Ocurrió entre Punta Umbría y Mazagón, a 150 kilómetros de la costa, en una intervención contra el narcotráfico que terminó con dos embarcaciones del propio servicio marítimo colisionando en plena persecución. Otra vez Huelva. Otra vez Andalucía. Otra vez el litoral convertido en frontera caliente de Europa y en cementerio laboral de quienes salen al agua con menos medios de los que exige el enemigo que tienen delante.
Paqui la madre de Miguel Ángel González, el agente arrollado en Barbate en 2024, nos cuenta algo que debería dar vergüenza nacional: esto no es una fatalidad, no es mala suerte, no es un accidente caído del cielo como un rayo bíblico. Esto lleva tiempo anunciado. Se venía diciendo. Lo decían los guardias civiles del Estrecho, lo repetían los sindicatos, lo sabía cualquiera que mirara dos minutos el mapa del narcotráfico en el Campo de Gibraltar, en Huelva, en el Guadalquivir o en toda la costa andaluza. Las narcolanchas han dejado de ser una anomalía. Ya son paisaje. Y cuando el paisaje se acostumbra a la impunidad, los muertos los pone siempre el mismo lado.
Ahí aparece Fernando Grande-Marlaska como aparece casi siempre en estas historias: tarde, mal o por delegación. Que no fuera al funeral se puede discutir como gesto, pero mira, eso al lado de la falta de medios, pues no es tan grave.

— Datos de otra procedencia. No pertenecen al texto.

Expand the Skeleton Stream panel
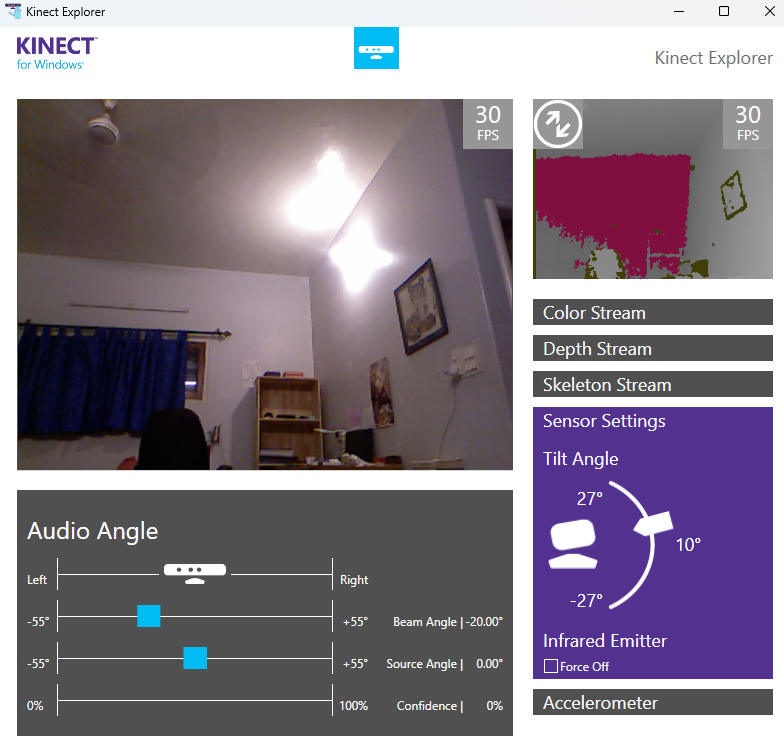The image size is (784, 749). 652,385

No sabemos por qué se produjo el desmantelamiento de OCON-Sur, ni por qué los que están en primera línea contra el narcotráfico tienen plantillas limitadas y medios obsoletos, ni por qué no hay embarcaciones insuficientes en esa zona de especial singularidad.
La Guardia Civil es un cuerpo leal, disciplinado, militar, gente que tiende a tragarse la rabia mientras sigue haciendo el servicio. Y esa lealtad, que debería ser una virtud protegida por el Estado, acaba funcionando como una coartada para el abandono.

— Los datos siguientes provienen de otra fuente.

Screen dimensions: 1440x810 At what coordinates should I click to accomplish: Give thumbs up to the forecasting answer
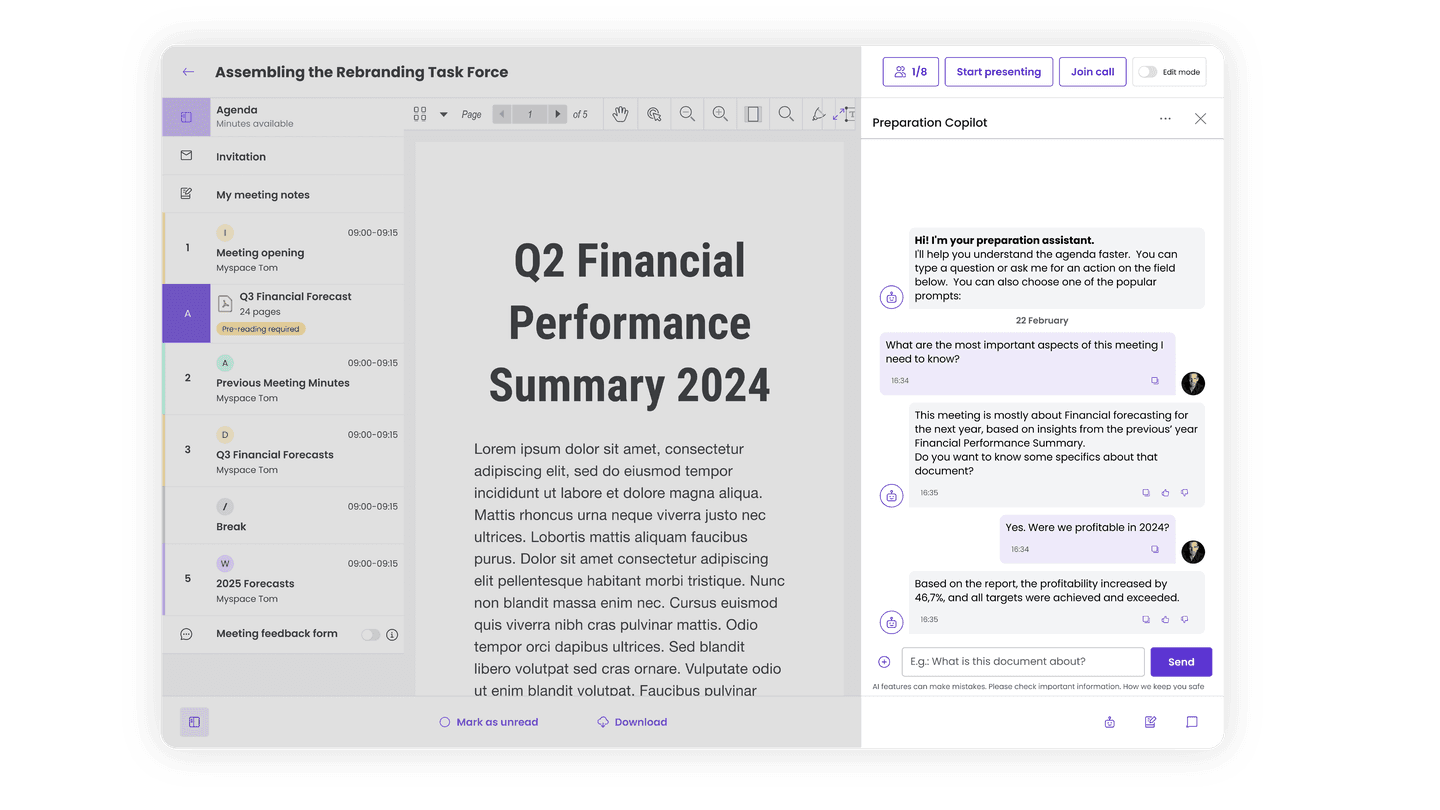[1164, 493]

Entonces tiene que venir una madre rota a recordar que los agentes salen al mar sin protección suficiente, que no pueden defenderse como deberían, que se les exige disparar al aire cuando les vienen encima, que los narcotraficantes ya no le tienen miedo a la Guardia Civil y que un asesino de uniforme ajeno puede acabar en la calle dentro de diez o quince años.
Por lo que sea, esto en lugar de sonar a orden público. Suena a decadencia.
Huelva, Barbate, Punta Umbría, Mazagón, Campo de Gibraltar. Son nombres que ya no remiten solo a mapas o playas. Remiten a una grieta. A una frontera comunitaria donde entra droga, dinero, miedo y desprestigio institucional.
Luego llegan las cámaras, los abucheos a María Jesús Montero, la ausencia de Marlaska, los comunicados, los minutos de silencio, la liturgia del pésame y esa vieja costumbre española de llamar accidente a lo que lleva años pareciéndose demasiado a una renuncia.
Mientras tanto, los guardias civiles siguen saliendo al agua. Y los demás seguimos fingiendo que el problema sólo está ahí cuando una noticia tan trágica se cuela en los medios de comunicación.